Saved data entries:
Start of Block
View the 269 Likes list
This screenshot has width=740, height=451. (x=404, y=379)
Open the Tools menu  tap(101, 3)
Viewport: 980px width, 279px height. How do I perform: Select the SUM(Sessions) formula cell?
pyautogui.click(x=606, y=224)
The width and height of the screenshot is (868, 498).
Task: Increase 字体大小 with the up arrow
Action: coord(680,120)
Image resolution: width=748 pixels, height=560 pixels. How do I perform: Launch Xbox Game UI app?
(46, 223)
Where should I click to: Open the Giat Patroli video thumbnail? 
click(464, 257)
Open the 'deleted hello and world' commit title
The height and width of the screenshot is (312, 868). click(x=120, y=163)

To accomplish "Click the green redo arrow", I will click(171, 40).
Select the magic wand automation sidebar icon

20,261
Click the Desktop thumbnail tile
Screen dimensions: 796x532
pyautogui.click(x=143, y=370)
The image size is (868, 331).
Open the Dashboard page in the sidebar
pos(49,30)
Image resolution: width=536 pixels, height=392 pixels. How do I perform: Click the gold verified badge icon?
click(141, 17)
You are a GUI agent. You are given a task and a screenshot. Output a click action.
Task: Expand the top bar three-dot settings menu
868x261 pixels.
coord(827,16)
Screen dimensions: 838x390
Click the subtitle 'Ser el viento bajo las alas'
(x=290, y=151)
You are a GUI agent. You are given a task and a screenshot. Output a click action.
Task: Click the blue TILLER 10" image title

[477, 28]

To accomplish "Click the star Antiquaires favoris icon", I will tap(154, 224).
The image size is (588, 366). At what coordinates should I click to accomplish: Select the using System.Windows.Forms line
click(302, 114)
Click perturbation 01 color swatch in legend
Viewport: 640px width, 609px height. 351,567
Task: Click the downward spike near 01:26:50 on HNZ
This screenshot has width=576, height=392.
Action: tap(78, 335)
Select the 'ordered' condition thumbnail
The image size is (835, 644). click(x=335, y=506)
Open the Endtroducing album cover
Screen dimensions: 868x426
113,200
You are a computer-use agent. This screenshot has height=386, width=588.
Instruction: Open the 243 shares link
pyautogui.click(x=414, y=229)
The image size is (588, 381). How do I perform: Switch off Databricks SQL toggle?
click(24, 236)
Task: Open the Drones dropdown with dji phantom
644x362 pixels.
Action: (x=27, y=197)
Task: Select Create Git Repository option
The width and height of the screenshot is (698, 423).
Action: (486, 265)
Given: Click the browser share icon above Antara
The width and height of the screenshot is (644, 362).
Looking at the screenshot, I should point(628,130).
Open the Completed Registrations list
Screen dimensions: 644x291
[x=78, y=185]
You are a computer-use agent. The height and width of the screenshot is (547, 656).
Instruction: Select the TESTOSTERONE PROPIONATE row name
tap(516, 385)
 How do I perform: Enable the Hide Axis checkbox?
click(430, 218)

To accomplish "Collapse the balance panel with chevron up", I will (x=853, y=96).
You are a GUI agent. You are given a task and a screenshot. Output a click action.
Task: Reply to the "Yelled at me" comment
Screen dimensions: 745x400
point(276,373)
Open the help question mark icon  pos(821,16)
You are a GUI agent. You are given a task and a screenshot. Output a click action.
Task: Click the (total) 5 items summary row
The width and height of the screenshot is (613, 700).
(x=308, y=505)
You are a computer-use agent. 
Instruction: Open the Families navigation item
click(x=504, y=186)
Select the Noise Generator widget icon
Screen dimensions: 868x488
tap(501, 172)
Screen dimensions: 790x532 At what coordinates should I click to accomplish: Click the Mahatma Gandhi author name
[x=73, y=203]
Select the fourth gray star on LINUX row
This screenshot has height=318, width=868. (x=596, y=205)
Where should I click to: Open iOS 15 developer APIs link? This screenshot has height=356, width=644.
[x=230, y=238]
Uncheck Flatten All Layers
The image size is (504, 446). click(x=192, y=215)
End of Block
Once you have read the entries, repeat them all exactly.

View the 269 Likes list
This screenshot has width=740, height=451. (x=404, y=379)
Open the Tools menu  tap(101, 3)
Viewport: 980px width, 279px height. How do I perform: Select the SUM(Sessions) formula cell?
pyautogui.click(x=606, y=224)
The width and height of the screenshot is (868, 498).
Task: Increase 字体大小 with the up arrow
Action: coord(680,120)
Image resolution: width=748 pixels, height=560 pixels. How do I perform: Launch Xbox Game UI app?
(46, 223)
Where should I click to: Open the Giat Patroli video thumbnail? 
click(464, 257)
Open the 'deleted hello and world' commit title
The height and width of the screenshot is (312, 868). click(x=120, y=163)

To accomplish "Click the green redo arrow", I will click(171, 40).
Select the magic wand automation sidebar icon

20,261
Click the Desktop thumbnail tile
Screen dimensions: 796x532
pyautogui.click(x=143, y=370)
The image size is (868, 331).
Open the Dashboard page in the sidebar
pos(49,30)
Image resolution: width=536 pixels, height=392 pixels. How do I perform: Click the gold verified badge icon?
click(141, 17)
You are a GUI agent. You are given a task and a screenshot. Output a click action.
Task: Expand the top bar three-dot settings menu
868x261 pixels.
coord(827,16)
Screen dimensions: 838x390
Click the subtitle 'Ser el viento bajo las alas'
(x=290, y=151)
You are a GUI agent. You are given a task and a screenshot. Output a click action.
Task: Click the blue TILLER 10" image title

[477, 28]

To accomplish "Click the star Antiquaires favoris icon", I will tap(154, 224).
The image size is (588, 366). At what coordinates should I click to accomplish: Select the using System.Windows.Forms line
click(302, 114)
Click perturbation 01 color swatch in legend
Viewport: 640px width, 609px height. 351,567
Task: Click the downward spike near 01:26:50 on HNZ
This screenshot has width=576, height=392.
Action: tap(78, 335)
Select the 'ordered' condition thumbnail
The image size is (835, 644). click(x=335, y=506)
Open the Endtroducing album cover
Screen dimensions: 868x426
113,200
You are a computer-use agent. This screenshot has height=386, width=588.
Instruction: Open the 243 shares link
pyautogui.click(x=414, y=229)
The image size is (588, 381). How do I perform: Switch off Databricks SQL toggle?
click(24, 236)
Task: Open the Drones dropdown with dji phantom
644x362 pixels.
Action: (x=27, y=197)
Task: Select Create Git Repository option
The width and height of the screenshot is (698, 423).
Action: (486, 265)
Given: Click the browser share icon above Antara
The width and height of the screenshot is (644, 362).
Looking at the screenshot, I should point(628,130).
Open the Completed Registrations list
Screen dimensions: 644x291
[x=78, y=185]
You are a computer-use agent. The height and width of the screenshot is (547, 656).
Instruction: Select the TESTOSTERONE PROPIONATE row name
tap(516, 385)
 How do I perform: Enable the Hide Axis checkbox?
click(430, 218)

To accomplish "Collapse the balance panel with chevron up", I will (x=853, y=96).
You are a GUI agent. You are given a task and a screenshot. Output a click action.
Task: Reply to the "Yelled at me" comment
Screen dimensions: 745x400
point(276,373)
Open the help question mark icon  pos(821,16)
You are a GUI agent. You are given a task and a screenshot. Output a click action.
Task: Click the (total) 5 items summary row
The width and height of the screenshot is (613, 700).
(x=308, y=505)
You are a computer-use agent. 
Instruction: Open the Families navigation item
click(x=504, y=186)
Select the Noise Generator widget icon
Screen dimensions: 868x488
tap(501, 172)
Screen dimensions: 790x532 At what coordinates should I click to accomplish: Click the Mahatma Gandhi author name
[x=73, y=203]
Select the fourth gray star on LINUX row
This screenshot has height=318, width=868. (x=596, y=205)
Where should I click to: Open iOS 15 developer APIs link? This screenshot has height=356, width=644.
[x=230, y=238]
Uncheck Flatten All Layers
The image size is (504, 446). click(x=192, y=215)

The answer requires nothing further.